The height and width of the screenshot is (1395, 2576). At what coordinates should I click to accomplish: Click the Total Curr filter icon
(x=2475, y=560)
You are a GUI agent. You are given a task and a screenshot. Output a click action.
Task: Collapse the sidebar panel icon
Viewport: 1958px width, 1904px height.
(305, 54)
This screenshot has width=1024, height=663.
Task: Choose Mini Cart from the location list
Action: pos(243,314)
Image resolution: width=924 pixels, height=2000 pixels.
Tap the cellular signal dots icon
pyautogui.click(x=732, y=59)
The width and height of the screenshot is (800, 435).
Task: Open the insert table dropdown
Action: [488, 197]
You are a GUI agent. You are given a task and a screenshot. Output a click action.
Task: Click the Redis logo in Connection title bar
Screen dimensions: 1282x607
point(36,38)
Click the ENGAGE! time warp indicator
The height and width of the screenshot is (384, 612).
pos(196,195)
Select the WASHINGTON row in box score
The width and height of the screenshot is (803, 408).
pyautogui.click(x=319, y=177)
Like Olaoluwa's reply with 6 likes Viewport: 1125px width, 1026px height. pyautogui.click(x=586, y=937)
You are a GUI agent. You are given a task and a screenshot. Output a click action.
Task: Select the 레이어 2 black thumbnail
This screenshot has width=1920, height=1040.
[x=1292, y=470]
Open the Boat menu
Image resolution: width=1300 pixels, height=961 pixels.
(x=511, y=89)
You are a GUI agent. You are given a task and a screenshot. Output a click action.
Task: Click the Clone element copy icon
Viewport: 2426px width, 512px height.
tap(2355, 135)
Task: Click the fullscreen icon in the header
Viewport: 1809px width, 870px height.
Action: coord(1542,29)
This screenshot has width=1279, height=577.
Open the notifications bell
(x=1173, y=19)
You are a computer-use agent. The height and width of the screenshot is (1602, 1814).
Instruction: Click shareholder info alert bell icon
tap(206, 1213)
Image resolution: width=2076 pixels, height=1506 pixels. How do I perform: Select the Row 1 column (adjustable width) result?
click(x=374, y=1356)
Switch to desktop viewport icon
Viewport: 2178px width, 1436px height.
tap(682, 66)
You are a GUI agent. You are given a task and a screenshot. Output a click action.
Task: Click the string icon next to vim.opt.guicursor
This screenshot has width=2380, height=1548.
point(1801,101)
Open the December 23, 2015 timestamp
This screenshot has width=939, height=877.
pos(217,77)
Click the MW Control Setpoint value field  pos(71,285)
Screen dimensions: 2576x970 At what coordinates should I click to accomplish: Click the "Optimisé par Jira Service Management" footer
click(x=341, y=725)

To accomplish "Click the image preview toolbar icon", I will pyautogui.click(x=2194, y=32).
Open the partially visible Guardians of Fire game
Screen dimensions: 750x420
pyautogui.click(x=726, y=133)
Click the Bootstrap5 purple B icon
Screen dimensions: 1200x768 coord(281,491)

= Task description =
Can you copy the data between the lines holding "You are a computer-use" and "tap(206, 1213)", inclusive, with nothing else, keeping every line and its request, but multiplying the answer coordinates by 1.65 and rounding each to a whole number, with halves rounded up?

= Task answer =
You are a computer-use agent. The height and width of the screenshot is (1602, 1814).
Instruction: Click shareholder info alert bell icon
tap(340, 2001)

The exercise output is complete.